The Decoration of Merit is an important military decoration for bravery in the Netherlands. The medal was established by the Dutch minister of defence, Wim van Eekelen, on 16 April 1987. The award was created by ministerial decree and is therefore a medal of the Netherlands Ministry of Defence and not a royal decoration.

Defence ministries in Germany and the Czech Republic award similar decorations. This way chivalric orders keep their exclusivity.

The 1987 ministerial decree stated four criteria for granting in silver or gold:
- exceptional merits towards the armed forces which are incidentally of nature,
- individual courage in life-threatening situations,
- brave action in conflict situations in peace time, and
- particular merits of Dutch and foreign civil and military authorities.

In 2002, minister Benk Korthals added a fifth criteria for granting the medal "exceptional activities for the Netherlands Armed forces". An amendment by defence minister Jeanine Hennis-Plasschaert in 2017 introduced a bronze grade. A clarification was made that the gold order is intended to be awarded for exceptional service to the entire armed forces, the silver for exceptional service to multiple branches and the bronze for service to a single branch.

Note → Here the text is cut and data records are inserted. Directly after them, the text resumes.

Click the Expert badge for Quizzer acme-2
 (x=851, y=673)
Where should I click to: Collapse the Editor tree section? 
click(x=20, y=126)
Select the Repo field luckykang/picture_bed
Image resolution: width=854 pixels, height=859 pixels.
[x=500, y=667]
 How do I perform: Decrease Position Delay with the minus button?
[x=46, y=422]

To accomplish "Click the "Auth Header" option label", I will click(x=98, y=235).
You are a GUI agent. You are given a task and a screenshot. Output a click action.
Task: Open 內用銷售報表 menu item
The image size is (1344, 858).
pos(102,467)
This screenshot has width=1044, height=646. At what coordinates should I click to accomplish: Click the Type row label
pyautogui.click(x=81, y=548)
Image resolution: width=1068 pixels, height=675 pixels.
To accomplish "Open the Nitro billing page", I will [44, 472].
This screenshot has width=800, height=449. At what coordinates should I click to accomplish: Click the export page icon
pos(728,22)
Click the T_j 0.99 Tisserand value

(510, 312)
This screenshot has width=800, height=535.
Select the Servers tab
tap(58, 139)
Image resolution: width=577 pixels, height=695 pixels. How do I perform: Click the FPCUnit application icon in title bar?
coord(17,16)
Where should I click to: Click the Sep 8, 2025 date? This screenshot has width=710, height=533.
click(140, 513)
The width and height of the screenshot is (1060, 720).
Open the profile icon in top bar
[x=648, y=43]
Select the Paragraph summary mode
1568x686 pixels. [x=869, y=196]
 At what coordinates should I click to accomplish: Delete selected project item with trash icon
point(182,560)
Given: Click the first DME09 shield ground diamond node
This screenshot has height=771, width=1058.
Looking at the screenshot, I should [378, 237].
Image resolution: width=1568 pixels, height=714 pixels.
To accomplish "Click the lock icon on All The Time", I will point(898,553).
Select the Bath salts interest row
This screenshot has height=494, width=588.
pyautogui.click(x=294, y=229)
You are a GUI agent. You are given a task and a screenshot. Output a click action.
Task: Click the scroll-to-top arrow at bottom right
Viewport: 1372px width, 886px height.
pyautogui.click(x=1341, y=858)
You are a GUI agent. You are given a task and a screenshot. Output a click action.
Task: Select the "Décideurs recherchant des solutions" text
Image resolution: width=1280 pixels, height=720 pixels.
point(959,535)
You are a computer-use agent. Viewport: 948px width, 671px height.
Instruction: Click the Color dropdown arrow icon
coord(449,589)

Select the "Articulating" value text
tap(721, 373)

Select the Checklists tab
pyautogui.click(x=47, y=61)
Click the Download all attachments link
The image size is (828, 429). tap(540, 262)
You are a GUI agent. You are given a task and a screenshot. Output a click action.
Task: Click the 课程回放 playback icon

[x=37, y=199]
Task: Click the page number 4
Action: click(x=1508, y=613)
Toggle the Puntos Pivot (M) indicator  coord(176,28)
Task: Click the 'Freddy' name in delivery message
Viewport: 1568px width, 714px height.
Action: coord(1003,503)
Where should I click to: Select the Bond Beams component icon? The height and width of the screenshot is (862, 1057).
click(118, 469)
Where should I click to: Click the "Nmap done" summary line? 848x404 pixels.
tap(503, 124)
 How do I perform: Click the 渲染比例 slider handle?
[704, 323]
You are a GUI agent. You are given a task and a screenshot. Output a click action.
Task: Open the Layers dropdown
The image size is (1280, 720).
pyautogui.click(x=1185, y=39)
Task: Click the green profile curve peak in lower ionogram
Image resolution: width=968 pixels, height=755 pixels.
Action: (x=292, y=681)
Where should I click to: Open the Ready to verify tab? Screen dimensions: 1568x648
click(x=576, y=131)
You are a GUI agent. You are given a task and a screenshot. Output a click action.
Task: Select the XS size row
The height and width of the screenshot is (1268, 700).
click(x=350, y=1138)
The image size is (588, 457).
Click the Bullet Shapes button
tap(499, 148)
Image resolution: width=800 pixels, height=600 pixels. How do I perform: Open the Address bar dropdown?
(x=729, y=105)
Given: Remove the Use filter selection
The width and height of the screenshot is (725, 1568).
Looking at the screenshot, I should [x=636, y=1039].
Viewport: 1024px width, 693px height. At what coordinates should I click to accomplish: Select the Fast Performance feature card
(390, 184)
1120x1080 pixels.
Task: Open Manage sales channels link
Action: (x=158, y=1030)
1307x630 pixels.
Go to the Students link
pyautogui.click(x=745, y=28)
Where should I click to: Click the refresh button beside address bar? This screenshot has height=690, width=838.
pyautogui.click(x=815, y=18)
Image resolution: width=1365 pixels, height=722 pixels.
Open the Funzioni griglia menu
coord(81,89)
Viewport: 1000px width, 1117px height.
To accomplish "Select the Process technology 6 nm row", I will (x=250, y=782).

The medal is the sixth highest military decoration, after the Medal of Recognition, still being awarded for bravery.

==Design==
The medal has the shape of an old Dutch fortresses in the style that was introduced in the late 17th century by the Dutch fortress builder Menno van Coehoorn. The moat of the hexagonal fortresses has been reflected in blue enamel. In the middle of the depicted fortresses the symbols of three of the four branches of the Netherlands armed forces are displayed. These are the "climbing lion with sword and arrows" of the Royal Netherlands Army, the "anchor" of the Royal Netherlands Navy, and the "flying eagle" of the Royal Netherlands Air Force. The "burning grenade", the symbol of the fourth branch, the Royal Marechaussee, is absent. On the reverse side, the words KONINKRIJK DER NEDERLANDEN (English: Kingdom of the Netherlands) and MINISTER VAN DEFENSIE (English: Minister of Defence) are engraved in a circle.

The medal is worn with a Nassau blue ribbon that has narrow red and white borders. Recipients may wear a ribbon bar on their uniform with the same composition (although on the ribbon bar of the golden medal has a golden palm branch added to it).

==American sergeant posthumously awarded==
On 12 September 2007 American sergeant Alexander van Aalten, (a descendant of Dutch ancestors) posthumously received the Decoration of Merit in gold. On 20 April 2007 Van Aalten, while in Afghanistan, volunteered to assist in the recovery of the body of a fallen Dutch Corporal Strik who had been killed by an improvised explosive device. Van Aalten was however himself killed by a land mine while attempting to retrieve the body of Strik. The golden Decoration of Merit was presented by Netherlands Minister of Defence Eimert van Middelkoop to the widow Shana van Aalten. The family of sergeant Van Aalten chose to have their son buried at Arlington National Cemetery. The presentation was at Arlington.

Van Aalten was a member of the 1st Battalion, 508th Infantry Regiment, 82nd Airborne Division, an American airborne infantry division. The 82nd Airborne played a large role in the liberation of the Netherlands during the Second World War. During the Battle of Arnhem this division suffered heavy losses. Queen Wilhelmina of the Netherlands authorized the attachment of the cross of Military William Order to the standard of the regiment for the liberation of Nijmegen.